Central African Republic


UN CARÊME DE SOLIDARITÉ À BANGUI

  
Le cardinal Dieudonné Nzapalainga à l'inauguration d’une mosquée à Kouki dans le nord-est de la Centrafrique/Lucie Sarr

Mercredi 2 février, jour marquant le début du temps de Carême, le cardinal Dieudonné Nzapalainga, archevêque de Bangui, a adressé un message à ses diocésains

L’archevêque Bangui, le cardinal Dieudonné Nzapalainga, invite les catholiques de son diocèse à vivre pleinement le Carême, un temps favorable, « un don provenant non pas de nos efforts mais du cœur miséricordieux du Seigneur ».

« Dès aujourd’hui, Dieu nous appelle à revenir à lui, à soigner notre relation avec lui et avec notre prochain, à ajuster nos actes et à harmoniser nos engagements avec les appels de l’Église », exhorte-t-il.

Pour lui, alors que son diocèse s’est engagé dans les consultations diocésaines du Synode sur la synodalité, le Carême est « le temps favorable pour faire une halte régénératrice, pour se remettre en question, s’examiner minutieusement, se dépouiller des préjugés et, ensemble, tracer des voies pour aller plus en avant. »

Symbolique des cendres

Le cardinal Dieudonné Nzapalainga insiste également sur la symbolique des cendres apposées sur le front des fidèles le premier jour de Carême. « Les cendres sont richement évocatrices, souligne-t-il. Elles symbolisent la fragilité humaine et l’espérance en la miséricorde divine : celui qui se recouvre de cendres, reconnaît ses fautes mais en même temps, entre en pénitence pour renaître à une vie nouvelle ».

Pour lui, les cendres symbolisent la pauvreté, le dépouillement pour retrouver le sens de ce qui est essentiel. « À l’instar du résidu qui sert à fertiliser la terre, elles constituent le ferment qui, au terme de nos privations, favorisera le plein épanouissement de notre vie chrétienne ». Elles expriment aussi le dynamisme même de la vie.

« Loin de signifier une rupture ou un anéantissement, elles évoquent la continuité, l’espérance en la renaissance, souligne-t-il. En effet, les cendres dont nos fronts seront imprimés aujourd’hui ont été obtenues de la consumation des rameaux de l’année liturgique dernière.

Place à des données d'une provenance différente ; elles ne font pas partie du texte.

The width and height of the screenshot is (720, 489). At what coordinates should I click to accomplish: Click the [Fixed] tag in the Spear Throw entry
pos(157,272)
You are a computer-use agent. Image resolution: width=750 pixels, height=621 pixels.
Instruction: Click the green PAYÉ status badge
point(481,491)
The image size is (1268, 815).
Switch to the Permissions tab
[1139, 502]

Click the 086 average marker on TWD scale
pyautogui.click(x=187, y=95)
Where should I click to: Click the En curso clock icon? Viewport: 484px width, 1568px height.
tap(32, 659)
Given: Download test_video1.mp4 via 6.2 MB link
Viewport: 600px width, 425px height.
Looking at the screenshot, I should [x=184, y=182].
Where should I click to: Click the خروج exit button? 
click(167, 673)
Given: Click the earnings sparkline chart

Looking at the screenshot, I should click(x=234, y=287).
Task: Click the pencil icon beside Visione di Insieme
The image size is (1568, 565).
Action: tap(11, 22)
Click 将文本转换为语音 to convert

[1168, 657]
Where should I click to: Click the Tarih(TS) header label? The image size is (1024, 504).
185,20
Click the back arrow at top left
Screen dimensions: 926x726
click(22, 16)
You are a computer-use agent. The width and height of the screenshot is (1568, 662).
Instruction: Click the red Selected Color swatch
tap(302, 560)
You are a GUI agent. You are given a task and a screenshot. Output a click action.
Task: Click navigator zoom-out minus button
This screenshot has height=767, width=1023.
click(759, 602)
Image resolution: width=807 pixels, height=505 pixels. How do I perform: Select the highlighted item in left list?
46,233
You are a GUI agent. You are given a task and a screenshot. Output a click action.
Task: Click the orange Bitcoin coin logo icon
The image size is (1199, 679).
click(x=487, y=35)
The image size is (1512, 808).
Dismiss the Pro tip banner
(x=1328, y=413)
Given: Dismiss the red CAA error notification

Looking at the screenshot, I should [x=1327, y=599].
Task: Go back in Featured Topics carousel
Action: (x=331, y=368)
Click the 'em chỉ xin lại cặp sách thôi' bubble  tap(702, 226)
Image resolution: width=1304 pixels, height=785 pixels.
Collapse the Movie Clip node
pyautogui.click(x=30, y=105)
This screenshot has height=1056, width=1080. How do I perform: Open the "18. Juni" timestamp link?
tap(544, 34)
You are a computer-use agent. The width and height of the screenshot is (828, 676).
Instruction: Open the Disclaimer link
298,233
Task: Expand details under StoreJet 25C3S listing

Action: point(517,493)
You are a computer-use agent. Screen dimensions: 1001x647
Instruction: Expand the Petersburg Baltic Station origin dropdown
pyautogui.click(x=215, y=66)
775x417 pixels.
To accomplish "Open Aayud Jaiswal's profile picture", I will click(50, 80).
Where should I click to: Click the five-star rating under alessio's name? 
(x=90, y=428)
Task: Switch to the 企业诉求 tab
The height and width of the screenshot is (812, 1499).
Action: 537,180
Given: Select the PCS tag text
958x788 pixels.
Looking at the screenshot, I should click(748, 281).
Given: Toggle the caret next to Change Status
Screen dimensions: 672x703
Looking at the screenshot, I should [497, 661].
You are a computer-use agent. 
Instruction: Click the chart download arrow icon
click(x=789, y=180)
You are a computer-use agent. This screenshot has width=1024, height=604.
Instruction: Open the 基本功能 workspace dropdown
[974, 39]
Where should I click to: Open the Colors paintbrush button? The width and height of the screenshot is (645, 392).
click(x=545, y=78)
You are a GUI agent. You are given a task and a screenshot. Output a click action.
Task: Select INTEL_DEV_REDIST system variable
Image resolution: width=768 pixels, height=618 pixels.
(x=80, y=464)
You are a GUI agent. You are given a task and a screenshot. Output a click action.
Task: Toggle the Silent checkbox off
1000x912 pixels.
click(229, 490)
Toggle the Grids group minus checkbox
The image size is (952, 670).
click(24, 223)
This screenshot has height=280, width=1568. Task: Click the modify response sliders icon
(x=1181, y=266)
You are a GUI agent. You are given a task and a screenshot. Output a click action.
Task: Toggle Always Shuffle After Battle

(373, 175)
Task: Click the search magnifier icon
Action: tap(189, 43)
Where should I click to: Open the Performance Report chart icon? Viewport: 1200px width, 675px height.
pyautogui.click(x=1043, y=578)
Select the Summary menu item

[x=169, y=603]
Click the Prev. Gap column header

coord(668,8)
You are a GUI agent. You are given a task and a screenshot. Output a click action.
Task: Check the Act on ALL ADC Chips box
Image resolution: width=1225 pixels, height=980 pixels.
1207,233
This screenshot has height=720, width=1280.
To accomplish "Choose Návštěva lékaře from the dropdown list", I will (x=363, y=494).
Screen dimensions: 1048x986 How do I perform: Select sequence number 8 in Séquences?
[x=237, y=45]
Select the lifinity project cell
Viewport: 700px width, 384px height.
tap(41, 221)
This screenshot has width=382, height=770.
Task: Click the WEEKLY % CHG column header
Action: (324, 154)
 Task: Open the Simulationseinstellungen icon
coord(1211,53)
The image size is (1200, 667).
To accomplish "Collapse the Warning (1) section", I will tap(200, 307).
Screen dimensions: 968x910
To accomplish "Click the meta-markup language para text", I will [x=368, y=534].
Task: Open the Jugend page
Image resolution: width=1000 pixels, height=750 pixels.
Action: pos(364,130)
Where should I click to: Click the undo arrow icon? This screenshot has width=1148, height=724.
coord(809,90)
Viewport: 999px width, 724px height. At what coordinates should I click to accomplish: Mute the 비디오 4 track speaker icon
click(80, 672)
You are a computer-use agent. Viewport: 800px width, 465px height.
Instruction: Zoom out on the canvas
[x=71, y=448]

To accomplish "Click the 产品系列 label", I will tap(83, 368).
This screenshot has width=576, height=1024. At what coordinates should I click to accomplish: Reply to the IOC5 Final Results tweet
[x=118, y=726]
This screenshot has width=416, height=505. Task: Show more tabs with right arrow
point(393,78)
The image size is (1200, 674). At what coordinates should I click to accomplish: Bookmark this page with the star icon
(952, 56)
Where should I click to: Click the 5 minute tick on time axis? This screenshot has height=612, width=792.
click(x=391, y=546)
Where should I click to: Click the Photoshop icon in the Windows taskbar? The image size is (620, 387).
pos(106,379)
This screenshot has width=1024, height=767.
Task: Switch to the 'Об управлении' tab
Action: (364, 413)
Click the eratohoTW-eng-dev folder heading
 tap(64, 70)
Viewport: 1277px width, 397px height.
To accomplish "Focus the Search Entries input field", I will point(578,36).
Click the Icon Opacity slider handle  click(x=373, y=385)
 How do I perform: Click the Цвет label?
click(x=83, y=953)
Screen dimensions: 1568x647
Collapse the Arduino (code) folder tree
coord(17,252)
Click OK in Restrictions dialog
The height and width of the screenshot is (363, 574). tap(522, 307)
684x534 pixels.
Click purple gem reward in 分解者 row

En cela, elles indiquent le passage de la mort à la vie que le Carême et la Pâques symbolisent. »

Un Carême de charité

Le Carême est aussi un temps de solidarité et de partage. Pour vivre pleinement cette solidarité, le dimanche 10 avril, dimanche des Rameaux, le diocèse de Bangui a décidé d’organiser une quête impérée pour soutenir la paroisse Saint Laurent de Kouki, dans le diocèse de Bossangoa (nord-ouest). « Pour nous, il s’agira d’une réelle occasion de marcher ensemble dans le don et la charité, insiste le cardinal Nzapalainga. La mobilisation en faveur de la paroisse Saint-Laurent-de-Kouki concerne tout le peuple de Dieu de l’archidiocèse de Bangui, tous sans exception », insiste-t-il. Et d’ajouter : « Nous ne nous contenterons pas seulement de mobiliser des ressources financières et matérielles pour un diocèse frère. Nous mettons aussi à son service un de nos prêtres ».